Only the lines from the one with "You are a GUI" through the final line below belong in the answer, copied exactly and without pictures.

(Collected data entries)
- - - - - - -

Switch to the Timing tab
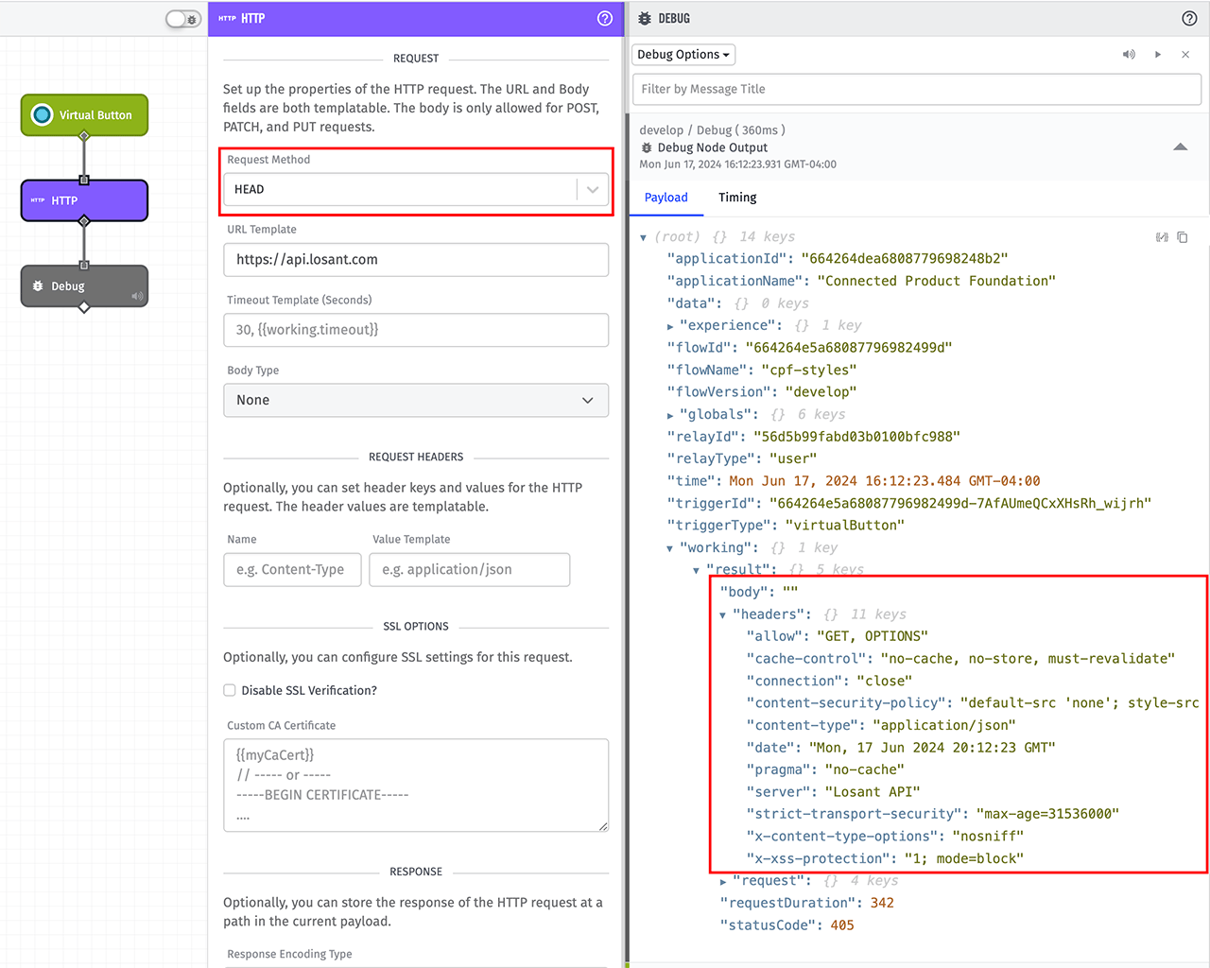 (x=736, y=198)
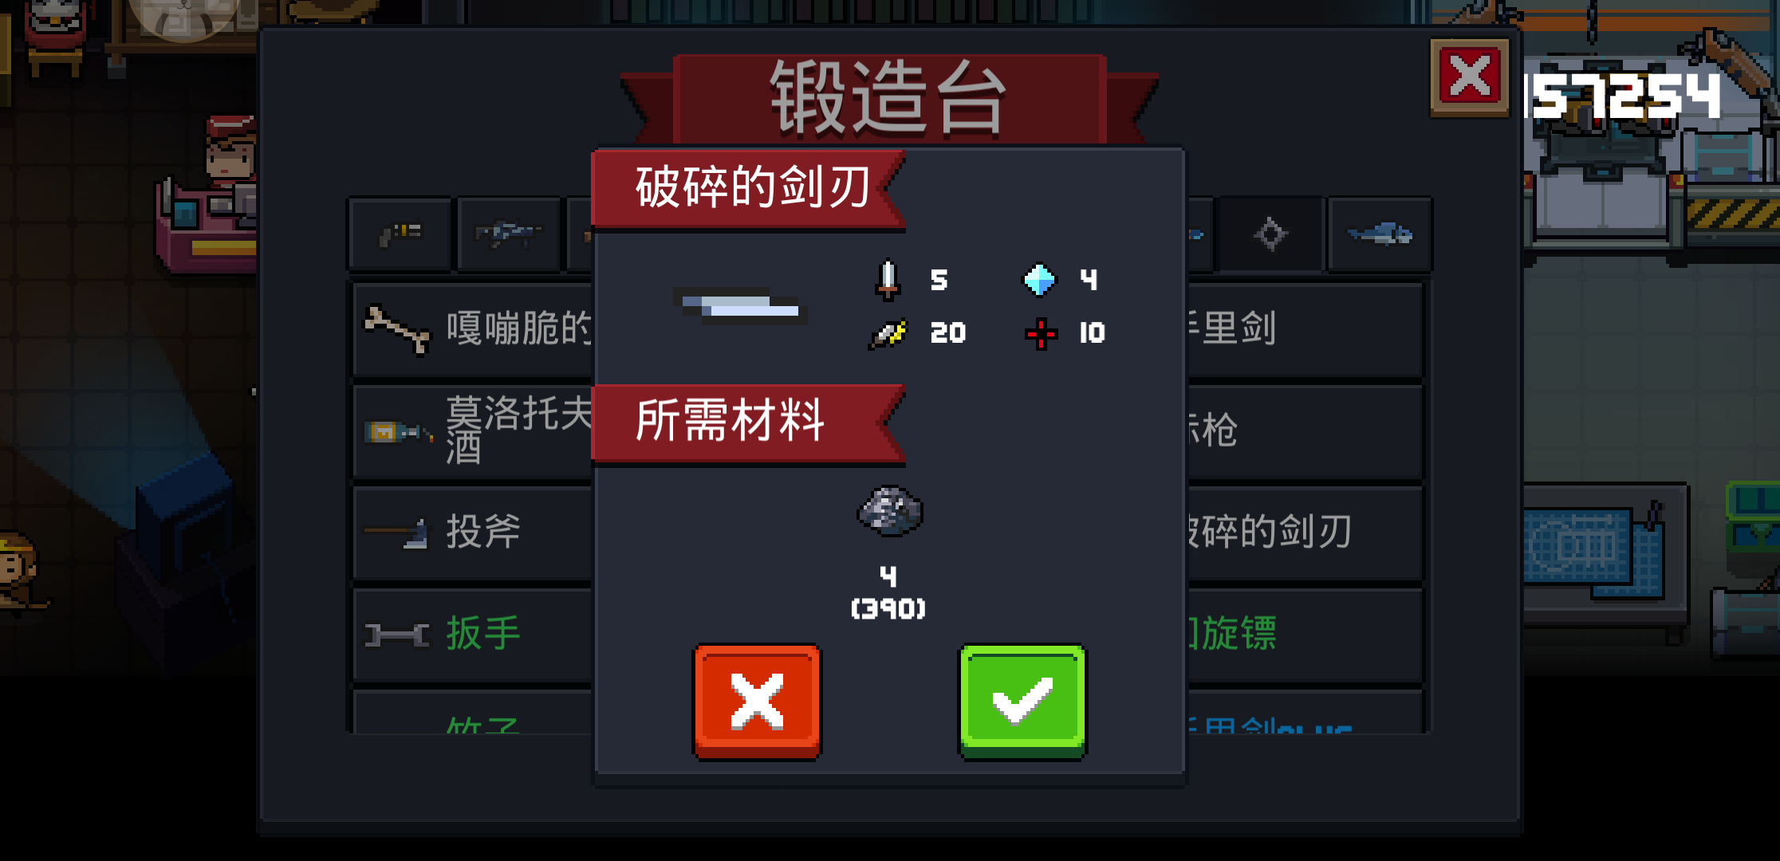The image size is (1780, 861).
Task: Click the red crosshair accuracy icon
Action: (1041, 333)
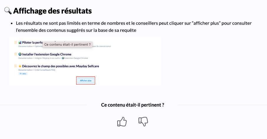Click the document icon beside Piloter la performance
Screen dimensions: 267x139
[x=16, y=42]
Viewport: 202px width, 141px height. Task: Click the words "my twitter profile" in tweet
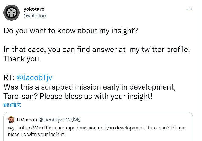[159, 50]
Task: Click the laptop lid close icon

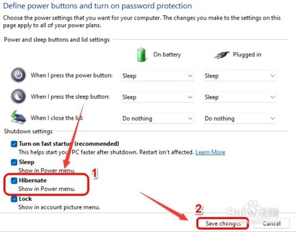Action: tap(18, 118)
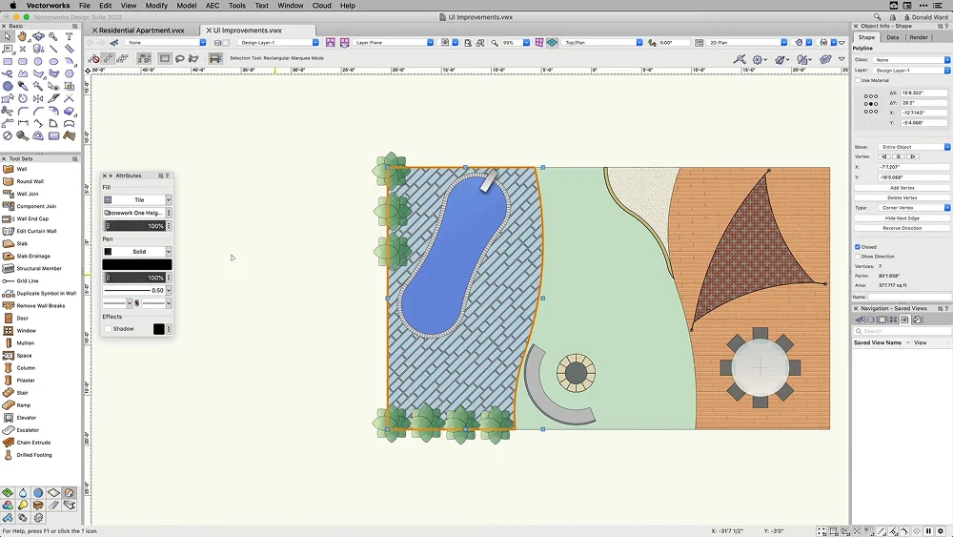Pick the Zoom magnifier tool

(x=53, y=37)
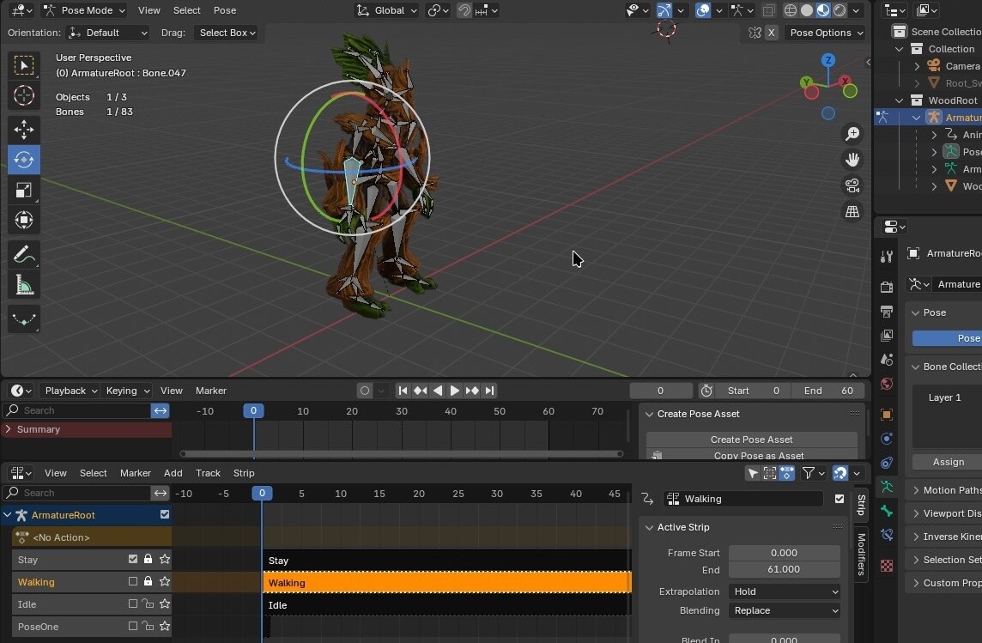This screenshot has width=982, height=643.
Task: Uncheck the ArmatureRoot checkbox in NLA
Action: point(165,515)
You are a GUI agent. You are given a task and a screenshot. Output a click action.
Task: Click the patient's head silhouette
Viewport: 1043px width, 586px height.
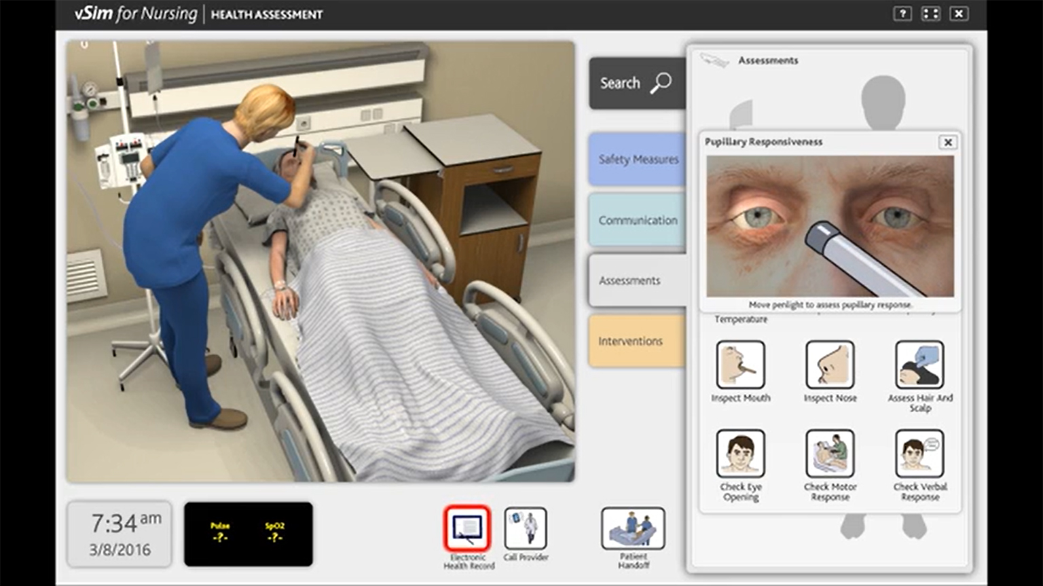[883, 100]
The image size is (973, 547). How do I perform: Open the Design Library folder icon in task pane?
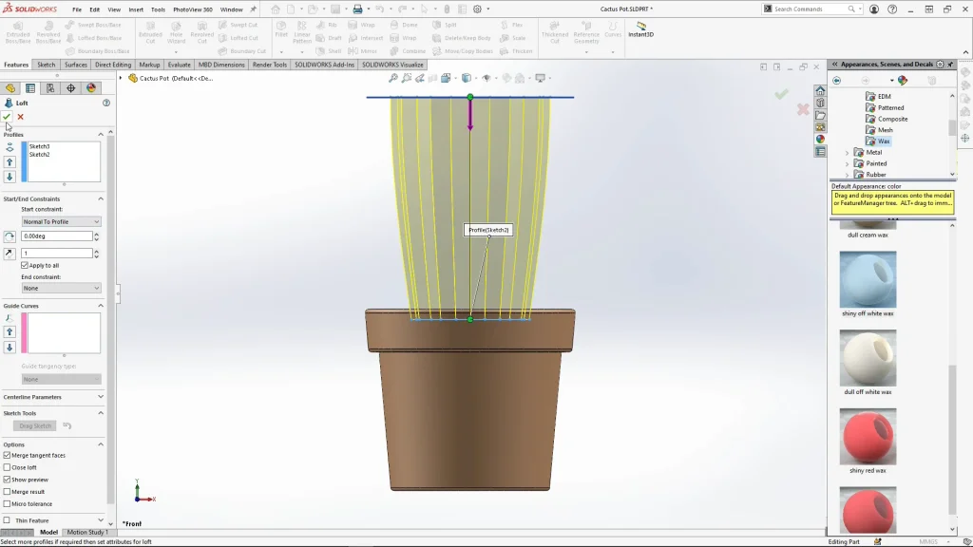pos(820,103)
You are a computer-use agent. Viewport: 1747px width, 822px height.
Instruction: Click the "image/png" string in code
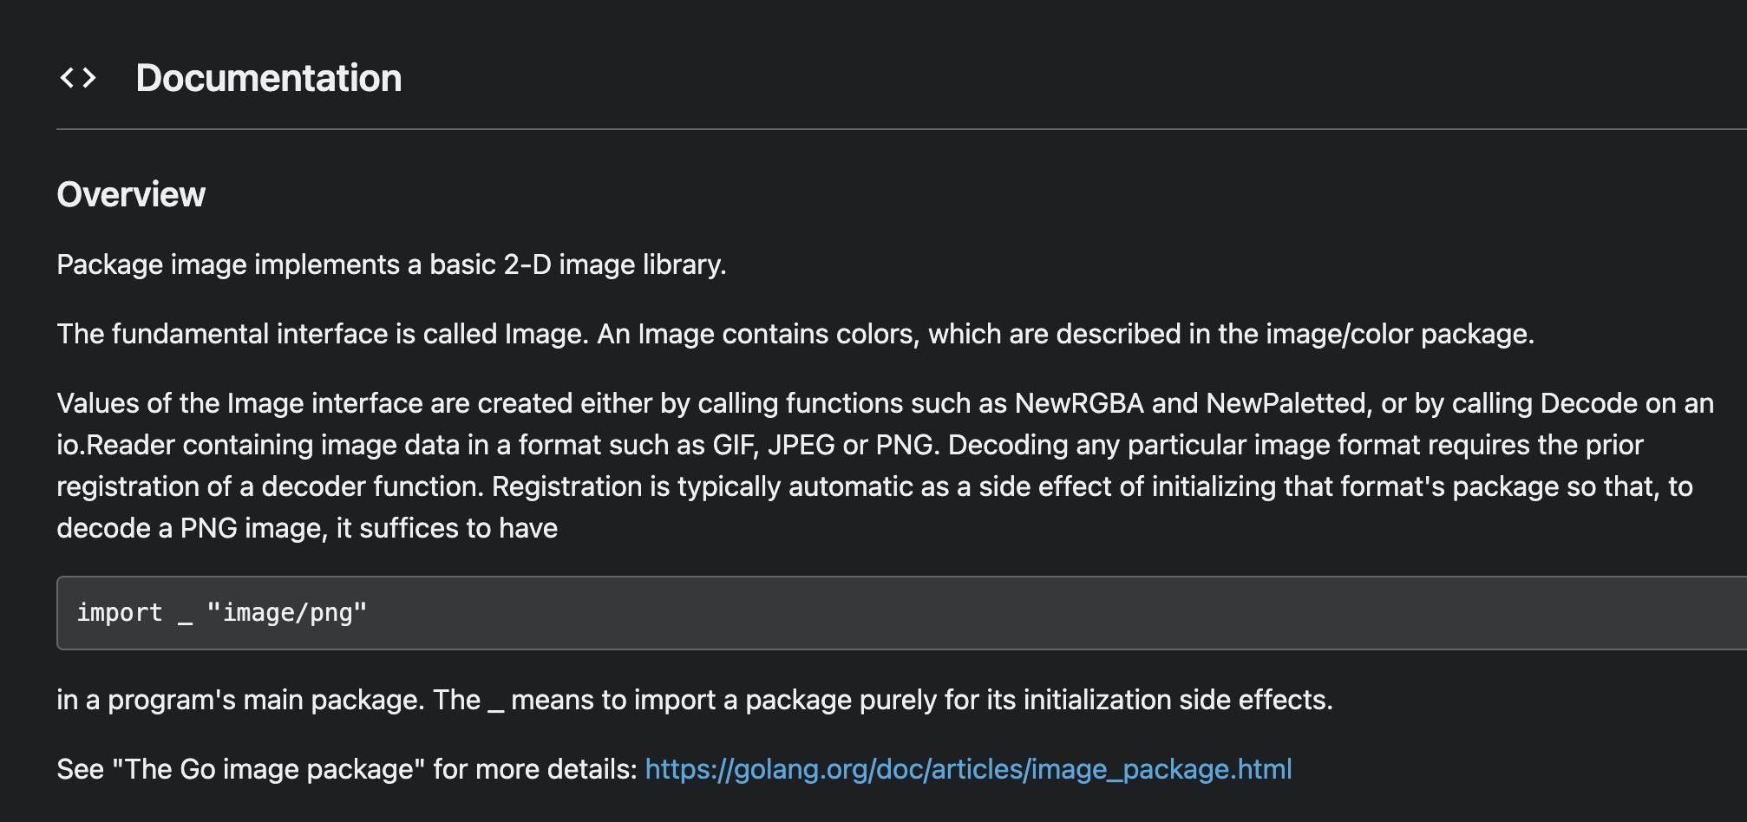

- - - - - - -

Response |
You are a GUI agent. You are given a task and a screenshot. Output a click action.
Task: Click the patient's head silhouette
Viewport: 1043px width, 586px height.
[883, 100]
The image size is (973, 547). How do I perform: Open the Design Library folder icon in task pane?
pos(820,103)
You are a computer-use agent. Viewport: 1747px width, 822px height.
Instruction: Click the "image/png" string in code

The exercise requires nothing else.